August 08, 2005
In article <dd3cea$26u7$1@digitaldaemon.com>, Stewart Gordon says...
>
>It is possible to define the opCmp and opEquals methods so that unequal objects can rank equally in order.  This is allowed by the Java specs, and indeed one or two Java API classes do this.
>
>However, when this is done in D, the current implementation of associative arrays falls apart.

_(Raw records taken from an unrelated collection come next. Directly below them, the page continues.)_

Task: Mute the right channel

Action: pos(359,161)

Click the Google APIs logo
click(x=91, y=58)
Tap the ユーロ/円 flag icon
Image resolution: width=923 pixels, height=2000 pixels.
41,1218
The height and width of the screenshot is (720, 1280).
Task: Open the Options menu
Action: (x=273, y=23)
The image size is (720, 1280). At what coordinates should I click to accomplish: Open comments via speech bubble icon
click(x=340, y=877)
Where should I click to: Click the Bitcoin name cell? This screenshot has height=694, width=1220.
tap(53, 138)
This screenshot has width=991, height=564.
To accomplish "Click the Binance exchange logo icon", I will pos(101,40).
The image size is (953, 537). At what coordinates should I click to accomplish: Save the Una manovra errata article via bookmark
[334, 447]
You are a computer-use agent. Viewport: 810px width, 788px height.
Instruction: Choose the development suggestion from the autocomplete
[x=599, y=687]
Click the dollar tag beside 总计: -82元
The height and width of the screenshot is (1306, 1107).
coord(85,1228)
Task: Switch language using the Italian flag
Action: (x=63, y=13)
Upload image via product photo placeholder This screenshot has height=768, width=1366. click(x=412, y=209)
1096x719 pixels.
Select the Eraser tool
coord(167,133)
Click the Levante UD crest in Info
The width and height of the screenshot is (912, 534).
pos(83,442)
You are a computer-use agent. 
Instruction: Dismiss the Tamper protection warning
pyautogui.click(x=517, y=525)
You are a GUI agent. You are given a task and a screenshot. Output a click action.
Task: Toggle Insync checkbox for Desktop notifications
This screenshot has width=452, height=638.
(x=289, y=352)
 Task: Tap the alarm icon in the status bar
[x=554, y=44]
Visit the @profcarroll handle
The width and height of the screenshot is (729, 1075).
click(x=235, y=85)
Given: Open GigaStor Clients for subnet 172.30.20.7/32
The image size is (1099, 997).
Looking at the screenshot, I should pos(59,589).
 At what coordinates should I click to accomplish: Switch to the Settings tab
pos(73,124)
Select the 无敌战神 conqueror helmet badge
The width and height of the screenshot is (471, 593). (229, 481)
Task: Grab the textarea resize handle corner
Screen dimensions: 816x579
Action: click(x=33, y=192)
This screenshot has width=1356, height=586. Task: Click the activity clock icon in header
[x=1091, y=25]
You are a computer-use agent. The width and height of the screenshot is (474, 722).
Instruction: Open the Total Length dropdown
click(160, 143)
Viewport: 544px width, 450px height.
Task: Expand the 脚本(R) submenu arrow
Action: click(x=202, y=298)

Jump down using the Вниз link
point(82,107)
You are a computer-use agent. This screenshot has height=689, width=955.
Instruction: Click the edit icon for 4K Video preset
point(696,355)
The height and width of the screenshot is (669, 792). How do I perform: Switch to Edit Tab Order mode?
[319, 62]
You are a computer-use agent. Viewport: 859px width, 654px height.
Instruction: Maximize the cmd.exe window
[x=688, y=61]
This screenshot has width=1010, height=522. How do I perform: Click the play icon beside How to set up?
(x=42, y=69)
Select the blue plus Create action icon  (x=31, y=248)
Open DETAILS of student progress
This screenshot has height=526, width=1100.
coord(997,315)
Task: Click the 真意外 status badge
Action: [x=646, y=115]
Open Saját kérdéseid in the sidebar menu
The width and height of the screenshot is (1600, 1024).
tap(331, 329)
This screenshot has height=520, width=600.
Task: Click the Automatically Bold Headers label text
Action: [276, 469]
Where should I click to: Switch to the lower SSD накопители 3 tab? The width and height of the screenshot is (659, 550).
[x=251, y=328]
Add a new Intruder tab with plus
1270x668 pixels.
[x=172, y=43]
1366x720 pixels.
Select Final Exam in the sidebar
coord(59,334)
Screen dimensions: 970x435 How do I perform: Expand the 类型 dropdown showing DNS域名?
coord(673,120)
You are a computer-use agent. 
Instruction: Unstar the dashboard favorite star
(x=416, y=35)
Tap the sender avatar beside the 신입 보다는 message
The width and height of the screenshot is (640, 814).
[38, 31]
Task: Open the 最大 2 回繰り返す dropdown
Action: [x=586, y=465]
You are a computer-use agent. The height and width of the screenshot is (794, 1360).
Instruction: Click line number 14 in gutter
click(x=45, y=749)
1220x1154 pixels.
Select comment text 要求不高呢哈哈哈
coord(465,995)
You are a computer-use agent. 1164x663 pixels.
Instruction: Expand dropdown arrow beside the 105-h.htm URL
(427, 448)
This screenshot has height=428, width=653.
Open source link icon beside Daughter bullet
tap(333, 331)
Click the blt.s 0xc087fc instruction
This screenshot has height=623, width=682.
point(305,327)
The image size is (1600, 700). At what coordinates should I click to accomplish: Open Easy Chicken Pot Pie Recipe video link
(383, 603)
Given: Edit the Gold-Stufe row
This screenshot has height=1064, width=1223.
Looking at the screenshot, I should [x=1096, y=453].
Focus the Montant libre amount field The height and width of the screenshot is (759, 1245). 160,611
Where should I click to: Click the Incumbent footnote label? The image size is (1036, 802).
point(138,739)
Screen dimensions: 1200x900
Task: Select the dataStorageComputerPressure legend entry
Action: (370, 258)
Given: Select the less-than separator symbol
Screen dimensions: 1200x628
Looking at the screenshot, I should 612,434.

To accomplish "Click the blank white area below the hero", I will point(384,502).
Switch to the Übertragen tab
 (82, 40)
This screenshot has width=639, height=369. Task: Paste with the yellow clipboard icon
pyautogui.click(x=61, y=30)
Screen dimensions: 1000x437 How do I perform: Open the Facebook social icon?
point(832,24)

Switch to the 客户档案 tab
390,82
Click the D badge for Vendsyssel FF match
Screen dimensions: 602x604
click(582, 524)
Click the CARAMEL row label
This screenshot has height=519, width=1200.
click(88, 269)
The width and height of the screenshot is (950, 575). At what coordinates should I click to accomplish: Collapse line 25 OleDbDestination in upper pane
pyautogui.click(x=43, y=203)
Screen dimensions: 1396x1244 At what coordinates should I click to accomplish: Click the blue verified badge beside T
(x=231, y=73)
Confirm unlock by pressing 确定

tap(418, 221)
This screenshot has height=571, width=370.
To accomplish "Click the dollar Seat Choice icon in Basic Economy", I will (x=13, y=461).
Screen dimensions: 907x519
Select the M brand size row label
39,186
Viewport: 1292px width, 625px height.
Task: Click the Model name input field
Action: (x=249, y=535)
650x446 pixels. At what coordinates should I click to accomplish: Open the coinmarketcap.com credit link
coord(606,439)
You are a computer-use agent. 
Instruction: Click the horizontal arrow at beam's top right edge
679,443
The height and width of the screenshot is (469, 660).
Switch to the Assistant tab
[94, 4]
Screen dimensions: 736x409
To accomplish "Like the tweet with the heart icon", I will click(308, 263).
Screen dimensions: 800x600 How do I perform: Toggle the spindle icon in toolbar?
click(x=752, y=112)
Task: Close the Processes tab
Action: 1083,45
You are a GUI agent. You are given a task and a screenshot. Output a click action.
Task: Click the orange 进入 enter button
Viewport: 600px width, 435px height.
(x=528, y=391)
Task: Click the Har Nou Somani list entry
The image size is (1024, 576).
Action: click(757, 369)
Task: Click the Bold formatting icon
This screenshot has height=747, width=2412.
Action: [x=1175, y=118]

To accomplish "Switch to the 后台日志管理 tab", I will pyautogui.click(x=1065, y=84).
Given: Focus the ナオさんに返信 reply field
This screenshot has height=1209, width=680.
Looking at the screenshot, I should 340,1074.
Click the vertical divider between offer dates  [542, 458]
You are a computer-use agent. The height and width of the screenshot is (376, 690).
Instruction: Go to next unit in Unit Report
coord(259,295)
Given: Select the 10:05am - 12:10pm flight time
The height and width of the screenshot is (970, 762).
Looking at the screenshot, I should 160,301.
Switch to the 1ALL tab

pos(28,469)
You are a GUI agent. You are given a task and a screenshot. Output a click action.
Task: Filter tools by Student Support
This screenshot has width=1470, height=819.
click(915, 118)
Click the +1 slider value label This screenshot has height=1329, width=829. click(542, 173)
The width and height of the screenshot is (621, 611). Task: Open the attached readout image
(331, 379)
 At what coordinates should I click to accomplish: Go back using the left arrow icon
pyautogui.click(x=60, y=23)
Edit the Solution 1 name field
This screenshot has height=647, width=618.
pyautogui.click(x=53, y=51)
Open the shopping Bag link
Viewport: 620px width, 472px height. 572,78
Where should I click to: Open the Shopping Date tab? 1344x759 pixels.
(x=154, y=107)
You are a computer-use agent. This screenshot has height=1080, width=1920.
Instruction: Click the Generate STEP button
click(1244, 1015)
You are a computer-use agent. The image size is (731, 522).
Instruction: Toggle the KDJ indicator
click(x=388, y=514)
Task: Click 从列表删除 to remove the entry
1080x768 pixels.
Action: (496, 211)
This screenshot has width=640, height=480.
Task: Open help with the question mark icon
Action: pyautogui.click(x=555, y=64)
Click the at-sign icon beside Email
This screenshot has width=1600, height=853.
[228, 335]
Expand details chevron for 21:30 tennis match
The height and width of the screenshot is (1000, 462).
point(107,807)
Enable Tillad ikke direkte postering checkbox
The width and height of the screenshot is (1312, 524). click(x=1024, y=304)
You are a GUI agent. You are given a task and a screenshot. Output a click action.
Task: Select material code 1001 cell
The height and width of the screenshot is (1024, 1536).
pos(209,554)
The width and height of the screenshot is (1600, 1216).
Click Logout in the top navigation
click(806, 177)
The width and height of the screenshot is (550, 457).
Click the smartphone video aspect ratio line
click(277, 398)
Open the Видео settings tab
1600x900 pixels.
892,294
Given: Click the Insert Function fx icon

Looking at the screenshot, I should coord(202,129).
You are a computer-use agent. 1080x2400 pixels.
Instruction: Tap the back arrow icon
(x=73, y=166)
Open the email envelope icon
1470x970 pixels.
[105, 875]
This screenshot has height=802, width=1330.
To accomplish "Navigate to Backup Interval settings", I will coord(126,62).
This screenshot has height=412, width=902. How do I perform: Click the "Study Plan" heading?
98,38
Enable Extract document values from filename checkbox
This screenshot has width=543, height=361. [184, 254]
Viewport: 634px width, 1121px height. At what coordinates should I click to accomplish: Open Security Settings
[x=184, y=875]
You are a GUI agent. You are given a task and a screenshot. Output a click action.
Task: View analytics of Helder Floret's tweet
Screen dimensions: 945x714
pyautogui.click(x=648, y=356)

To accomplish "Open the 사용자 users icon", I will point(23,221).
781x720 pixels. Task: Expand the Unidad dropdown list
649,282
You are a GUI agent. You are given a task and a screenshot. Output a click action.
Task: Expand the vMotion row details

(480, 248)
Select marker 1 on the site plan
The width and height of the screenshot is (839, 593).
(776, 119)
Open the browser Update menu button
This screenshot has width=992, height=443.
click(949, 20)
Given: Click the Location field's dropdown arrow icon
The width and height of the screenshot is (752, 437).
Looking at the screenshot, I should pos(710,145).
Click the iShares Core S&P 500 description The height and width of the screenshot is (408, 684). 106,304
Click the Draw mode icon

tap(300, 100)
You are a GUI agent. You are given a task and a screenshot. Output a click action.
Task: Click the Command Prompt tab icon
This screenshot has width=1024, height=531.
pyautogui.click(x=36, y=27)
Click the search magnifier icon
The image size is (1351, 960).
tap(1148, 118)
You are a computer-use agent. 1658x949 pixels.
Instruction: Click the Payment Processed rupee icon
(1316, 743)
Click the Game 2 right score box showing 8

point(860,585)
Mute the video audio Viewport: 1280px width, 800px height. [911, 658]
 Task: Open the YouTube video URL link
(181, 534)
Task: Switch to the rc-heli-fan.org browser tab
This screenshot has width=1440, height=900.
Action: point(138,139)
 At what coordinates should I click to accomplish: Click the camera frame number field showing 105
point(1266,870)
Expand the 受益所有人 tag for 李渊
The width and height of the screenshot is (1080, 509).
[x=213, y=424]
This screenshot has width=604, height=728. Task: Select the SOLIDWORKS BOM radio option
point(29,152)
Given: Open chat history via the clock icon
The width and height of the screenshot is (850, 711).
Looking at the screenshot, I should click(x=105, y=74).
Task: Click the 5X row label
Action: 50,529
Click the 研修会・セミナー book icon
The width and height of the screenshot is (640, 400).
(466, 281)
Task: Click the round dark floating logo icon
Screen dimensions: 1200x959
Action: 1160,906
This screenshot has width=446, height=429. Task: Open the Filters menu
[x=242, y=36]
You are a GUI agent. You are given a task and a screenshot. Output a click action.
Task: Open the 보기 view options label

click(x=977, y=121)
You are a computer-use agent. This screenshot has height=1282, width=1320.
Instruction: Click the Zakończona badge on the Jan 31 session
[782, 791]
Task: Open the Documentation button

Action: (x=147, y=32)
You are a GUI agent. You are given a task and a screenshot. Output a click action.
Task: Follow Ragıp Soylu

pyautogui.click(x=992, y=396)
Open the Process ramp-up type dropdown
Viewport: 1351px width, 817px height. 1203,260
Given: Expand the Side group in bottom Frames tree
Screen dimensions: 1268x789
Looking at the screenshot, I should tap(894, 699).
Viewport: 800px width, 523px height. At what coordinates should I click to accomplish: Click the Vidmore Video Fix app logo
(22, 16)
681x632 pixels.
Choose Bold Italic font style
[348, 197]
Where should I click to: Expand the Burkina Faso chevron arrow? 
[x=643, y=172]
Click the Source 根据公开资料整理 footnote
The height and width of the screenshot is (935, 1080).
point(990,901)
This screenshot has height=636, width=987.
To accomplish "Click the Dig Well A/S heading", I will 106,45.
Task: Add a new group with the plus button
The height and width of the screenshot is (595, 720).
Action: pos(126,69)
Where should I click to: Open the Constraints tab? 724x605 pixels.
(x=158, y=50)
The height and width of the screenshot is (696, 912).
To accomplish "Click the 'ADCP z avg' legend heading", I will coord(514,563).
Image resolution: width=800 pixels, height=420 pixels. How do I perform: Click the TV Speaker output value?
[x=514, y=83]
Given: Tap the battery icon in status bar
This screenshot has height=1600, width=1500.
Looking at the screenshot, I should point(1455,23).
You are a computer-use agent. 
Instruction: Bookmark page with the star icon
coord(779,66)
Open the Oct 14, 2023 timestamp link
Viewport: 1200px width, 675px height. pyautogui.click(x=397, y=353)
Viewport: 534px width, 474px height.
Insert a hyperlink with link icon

Oh, I should mention that all my prior experience with hash maps has been that they use equality for key comparisons, not equivalence.  I was a bit surprised when I learned D's implementation doesn't work this way.  While binary trees might be a tad faster in some cases, I'm not sure I like that anything I hash must be sortable.


Sean


August 08, 2005
In article <dd7sau$2ktr$1@digitaldaemon.com>, Sean Kelly says...
>
>In article <dd3cea$26u7$1@digitaldaemon.com>, Stewart Gordon says...
>
>>1. State in the spec that it is an incorrect practice to define opCmp to return 0 if opEquals returns true.
>
>I'm not sure I like this.  While I generally make equivalence a looser match than equality, it's reasonable that an application might violate this condition.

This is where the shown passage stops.